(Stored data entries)
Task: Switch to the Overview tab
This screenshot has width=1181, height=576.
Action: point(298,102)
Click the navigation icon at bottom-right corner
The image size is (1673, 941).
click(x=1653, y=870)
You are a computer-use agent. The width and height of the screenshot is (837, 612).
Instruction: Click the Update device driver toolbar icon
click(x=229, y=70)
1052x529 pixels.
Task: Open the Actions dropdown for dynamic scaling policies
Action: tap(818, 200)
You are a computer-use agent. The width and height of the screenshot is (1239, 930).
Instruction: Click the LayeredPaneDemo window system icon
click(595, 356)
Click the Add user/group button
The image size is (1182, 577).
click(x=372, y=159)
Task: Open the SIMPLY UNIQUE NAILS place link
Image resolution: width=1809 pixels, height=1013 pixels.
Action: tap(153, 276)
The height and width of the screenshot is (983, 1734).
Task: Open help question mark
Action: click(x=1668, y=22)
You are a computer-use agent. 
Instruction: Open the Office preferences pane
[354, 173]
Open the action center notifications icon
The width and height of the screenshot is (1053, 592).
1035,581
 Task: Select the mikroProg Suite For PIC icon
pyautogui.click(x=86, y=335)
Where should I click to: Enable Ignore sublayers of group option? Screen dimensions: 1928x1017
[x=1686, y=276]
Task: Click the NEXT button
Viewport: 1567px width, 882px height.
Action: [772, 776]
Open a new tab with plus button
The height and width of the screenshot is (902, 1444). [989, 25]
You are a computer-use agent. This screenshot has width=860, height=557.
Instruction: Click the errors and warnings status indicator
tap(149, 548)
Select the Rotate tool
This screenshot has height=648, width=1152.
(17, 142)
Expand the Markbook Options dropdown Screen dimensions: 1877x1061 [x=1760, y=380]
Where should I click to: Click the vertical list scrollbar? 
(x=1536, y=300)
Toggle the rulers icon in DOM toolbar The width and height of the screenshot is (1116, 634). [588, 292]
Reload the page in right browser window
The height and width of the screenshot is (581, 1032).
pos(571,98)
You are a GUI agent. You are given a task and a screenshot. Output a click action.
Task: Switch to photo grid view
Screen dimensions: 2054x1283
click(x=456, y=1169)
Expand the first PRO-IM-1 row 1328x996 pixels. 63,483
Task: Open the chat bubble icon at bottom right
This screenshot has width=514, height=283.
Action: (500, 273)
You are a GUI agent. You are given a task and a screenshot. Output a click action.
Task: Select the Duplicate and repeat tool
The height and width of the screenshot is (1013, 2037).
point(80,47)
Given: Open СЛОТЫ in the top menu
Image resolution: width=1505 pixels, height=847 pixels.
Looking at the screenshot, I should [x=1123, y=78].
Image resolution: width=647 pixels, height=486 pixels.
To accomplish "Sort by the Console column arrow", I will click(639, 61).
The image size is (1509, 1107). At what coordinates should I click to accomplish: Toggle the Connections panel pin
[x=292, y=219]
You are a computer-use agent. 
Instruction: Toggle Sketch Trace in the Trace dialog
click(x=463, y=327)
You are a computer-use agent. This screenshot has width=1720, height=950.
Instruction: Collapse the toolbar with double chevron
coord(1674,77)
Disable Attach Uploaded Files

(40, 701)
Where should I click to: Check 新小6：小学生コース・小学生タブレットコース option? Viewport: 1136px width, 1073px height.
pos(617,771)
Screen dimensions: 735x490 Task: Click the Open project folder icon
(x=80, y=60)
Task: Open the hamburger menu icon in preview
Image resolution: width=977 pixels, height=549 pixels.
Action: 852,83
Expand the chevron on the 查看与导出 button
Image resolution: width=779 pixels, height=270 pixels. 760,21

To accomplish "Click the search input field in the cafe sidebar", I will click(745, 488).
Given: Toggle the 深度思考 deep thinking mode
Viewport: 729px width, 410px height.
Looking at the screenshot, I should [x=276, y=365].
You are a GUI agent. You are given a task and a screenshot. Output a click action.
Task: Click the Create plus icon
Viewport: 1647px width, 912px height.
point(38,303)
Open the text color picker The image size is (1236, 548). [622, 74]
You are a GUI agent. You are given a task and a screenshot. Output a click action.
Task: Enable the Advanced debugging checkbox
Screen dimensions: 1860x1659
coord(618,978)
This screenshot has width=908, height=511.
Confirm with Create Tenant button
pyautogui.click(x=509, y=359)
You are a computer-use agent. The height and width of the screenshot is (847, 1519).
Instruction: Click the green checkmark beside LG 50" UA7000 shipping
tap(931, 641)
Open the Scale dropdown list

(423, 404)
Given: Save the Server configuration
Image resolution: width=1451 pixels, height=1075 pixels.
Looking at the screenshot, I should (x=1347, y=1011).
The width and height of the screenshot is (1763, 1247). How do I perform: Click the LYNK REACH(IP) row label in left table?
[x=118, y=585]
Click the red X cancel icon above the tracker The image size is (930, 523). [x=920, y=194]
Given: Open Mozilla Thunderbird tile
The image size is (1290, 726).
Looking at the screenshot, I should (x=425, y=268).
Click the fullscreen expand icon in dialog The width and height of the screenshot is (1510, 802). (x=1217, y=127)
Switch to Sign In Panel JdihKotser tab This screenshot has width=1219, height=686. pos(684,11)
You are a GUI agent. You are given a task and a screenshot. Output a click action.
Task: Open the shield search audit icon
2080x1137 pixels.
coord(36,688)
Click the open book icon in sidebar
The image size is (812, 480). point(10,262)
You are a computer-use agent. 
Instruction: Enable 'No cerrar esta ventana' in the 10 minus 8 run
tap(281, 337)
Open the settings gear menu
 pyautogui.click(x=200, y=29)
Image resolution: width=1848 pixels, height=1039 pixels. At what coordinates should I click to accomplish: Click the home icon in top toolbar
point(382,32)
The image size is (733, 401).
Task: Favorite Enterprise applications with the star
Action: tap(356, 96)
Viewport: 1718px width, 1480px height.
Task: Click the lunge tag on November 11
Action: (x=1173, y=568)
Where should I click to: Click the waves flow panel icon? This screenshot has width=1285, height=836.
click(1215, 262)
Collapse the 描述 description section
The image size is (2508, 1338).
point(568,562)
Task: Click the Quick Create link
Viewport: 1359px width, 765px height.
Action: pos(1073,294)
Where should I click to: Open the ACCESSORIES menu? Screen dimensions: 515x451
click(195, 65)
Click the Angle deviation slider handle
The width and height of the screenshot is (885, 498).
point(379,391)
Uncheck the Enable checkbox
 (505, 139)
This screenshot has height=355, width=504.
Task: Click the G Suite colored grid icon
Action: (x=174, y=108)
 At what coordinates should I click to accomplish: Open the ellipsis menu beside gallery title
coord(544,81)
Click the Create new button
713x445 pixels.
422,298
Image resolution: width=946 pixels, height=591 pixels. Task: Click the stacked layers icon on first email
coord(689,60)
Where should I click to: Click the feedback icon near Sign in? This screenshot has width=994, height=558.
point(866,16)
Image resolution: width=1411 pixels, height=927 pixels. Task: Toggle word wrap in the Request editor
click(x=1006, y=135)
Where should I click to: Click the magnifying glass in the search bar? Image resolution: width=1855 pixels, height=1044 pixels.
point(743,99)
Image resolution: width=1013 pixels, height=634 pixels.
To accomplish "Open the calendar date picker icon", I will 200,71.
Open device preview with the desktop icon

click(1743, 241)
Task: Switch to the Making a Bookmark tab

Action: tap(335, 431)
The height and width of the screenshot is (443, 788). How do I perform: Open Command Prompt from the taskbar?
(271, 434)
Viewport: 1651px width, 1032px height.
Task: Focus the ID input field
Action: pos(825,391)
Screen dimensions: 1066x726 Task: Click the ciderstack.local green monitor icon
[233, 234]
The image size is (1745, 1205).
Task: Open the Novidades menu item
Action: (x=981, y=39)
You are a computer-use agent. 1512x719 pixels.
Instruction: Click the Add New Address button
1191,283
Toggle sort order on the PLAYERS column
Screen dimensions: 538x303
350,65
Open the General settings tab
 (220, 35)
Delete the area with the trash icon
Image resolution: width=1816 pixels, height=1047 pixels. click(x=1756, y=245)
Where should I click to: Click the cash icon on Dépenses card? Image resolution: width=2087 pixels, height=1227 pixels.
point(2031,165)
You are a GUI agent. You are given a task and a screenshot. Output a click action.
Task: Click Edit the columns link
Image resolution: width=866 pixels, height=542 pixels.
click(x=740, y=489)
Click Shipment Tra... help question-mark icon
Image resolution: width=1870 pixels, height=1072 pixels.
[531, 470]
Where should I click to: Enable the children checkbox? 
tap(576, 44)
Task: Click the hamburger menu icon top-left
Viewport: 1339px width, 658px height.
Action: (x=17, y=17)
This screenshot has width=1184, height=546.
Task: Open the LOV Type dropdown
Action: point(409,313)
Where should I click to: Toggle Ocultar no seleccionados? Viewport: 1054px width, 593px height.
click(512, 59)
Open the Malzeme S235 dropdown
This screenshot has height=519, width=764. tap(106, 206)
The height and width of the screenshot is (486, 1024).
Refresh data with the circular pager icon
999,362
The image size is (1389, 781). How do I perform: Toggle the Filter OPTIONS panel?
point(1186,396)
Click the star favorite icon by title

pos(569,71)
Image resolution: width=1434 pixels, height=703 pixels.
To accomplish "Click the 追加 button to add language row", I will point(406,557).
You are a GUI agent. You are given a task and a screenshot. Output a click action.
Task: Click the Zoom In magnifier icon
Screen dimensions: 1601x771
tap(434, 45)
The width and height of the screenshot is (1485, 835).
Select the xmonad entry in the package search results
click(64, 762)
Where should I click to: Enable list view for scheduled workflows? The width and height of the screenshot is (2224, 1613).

» Try it
Search the records for lines holding the word "computer", then copy each line you find.

» Response to the exercise
You are a computer-use agent. The width and height of the screenshot is (837, 612).
You are a computer-use agent. The width and height of the screenshot is (1239, 930).
You are a computer-use agent. 
You are a computer-use agent. This screenshot has width=860, height=557.
You are a computer-use agent. 
You are a computer-use agent. This screenshot has width=1720, height=950.
You are a computer-use agent. The height and width of the screenshot is (847, 1519).
You are a computer-use agent. 
You are a computer-use agent. 1512x719 pixels.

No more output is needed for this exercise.